Su escaparate más visible fue la final de la Conference League del curso pasado, en la que Rayo Vallecano cayó 1-0 ante Crystal Palace. Chavarría fue titular en una cita que confirmó su capacidad para competir en escenarios de máxima presión, con la banda izquierda como autopista constante de trabajo, tanto para atacar como para corregir.

El sello de Rayo y la escuela de Iraola

Detrás de su evolución hay una línea muy clara. Chavarría aterrizó en Vallecas en 2022 con Andoni Iraola al mando, un entrenador que exige intensidad sin concesiones y que convierte a sus laterales en un recurso ofensivo permanente. En ese ecosistema, el hoy futuro jugador de Chelsea aprendió a vivir pegado a la cal: a desdoblar, repetir esfuerzos y castigar la espalda de las defensas rivales.

Con el tiempo, su juego se amplió. Ya no es solo un corredor de banda. Se ha vuelto más cómodo apareciendo por dentro, bajo la figura del lateral que se mete por carriles interiores o se incrusta en el mediocampo para generar superioridades. Ese matiz le ha permitido sumar registros sin perder su esencia: sigue siendo uno de los laterales más trabajadores de LaLiga, un futbolista que no negocia el esfuerzo.

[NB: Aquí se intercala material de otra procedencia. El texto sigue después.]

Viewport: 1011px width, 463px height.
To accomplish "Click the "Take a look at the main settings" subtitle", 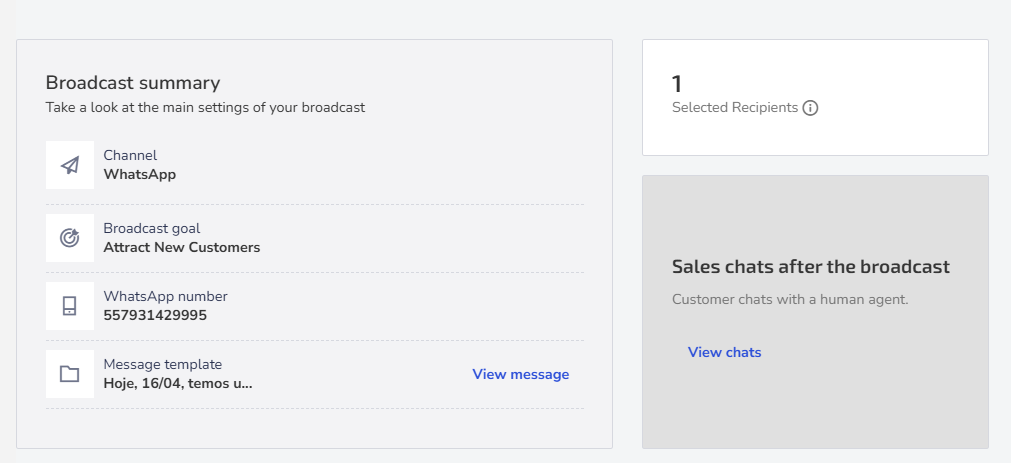I will pyautogui.click(x=205, y=107).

Íñigo Pérez, que ha convivido tres temporadas con él en Rayo, ha terminado de pulirle como lateral moderno: involucrado en todas las fases del juego, con la obligación de ofrecerse en salida, dar profundidad por fuera y cerrar por dentro cuando el equipo se parte. Chavarría ha respondido con continuidad y constancia, dos virtudes que pesan mucho en un vestuario joven como el de Chelsea.

Un lateral de ida y vuelta, no un mago de la zurda

Los números ayudan a entender por qué en Londres han apostado por él. La pasada campaña fue una de las principales vías de salida de balón de Rayo Vallecano: superó los 2.000 toques en LaLiga y convirtió su carril en un punto de paso obligado para las posesiones del equipo madrileño.

Su producción ofensiva se vio en los centros: se situó entre los doce mejores jugadores del campeonato en centros en jugada y saques de esquina forzados. Atacó línea de fondo, colgó balones de manera constante y estiró al rival, abriendo espacio para los mediapuntas y el nueve. Pero su aportación no se quedó ahí.

En campo propio también dejó huella. Chavarría se metió entre los doce primeros de la liga en centros bloqueados y recuperaciones en el último tercio defensivo. Ese doble registro dibuja bien su perfil: un lateral que sufre poco a la hora de defender centros rivales, que se perfila bien y que sabe cuándo saltar para recuperar metros y balón.

No es, eso sí, un especialista con una zurda de seda al estilo Alex Grimaldo, el gran generador de juego exterior del Bayer Leverkusen de Xabi Alonso. Chelsea no ficha a un arquitecto del ataque desde la banda, sino a un corredor incansable que estira el campo, gana duelos, repite esfuerzos y da estructura a la fase defensiva.

En una plantilla repleta de talento joven y de perfiles ofensivos desequilibrantes, la figura de un lateral fiable, disciplinado y físicamente dominante tiene un valor enorme. Si el acuerdo se cierra como se espera, Pep Chavarría aterrizará en la Premier con un reto mayúsculo: transformar todo ese trabajo silencioso de Vallecas en una pieza clave del nuevo proyecto de Chelsea.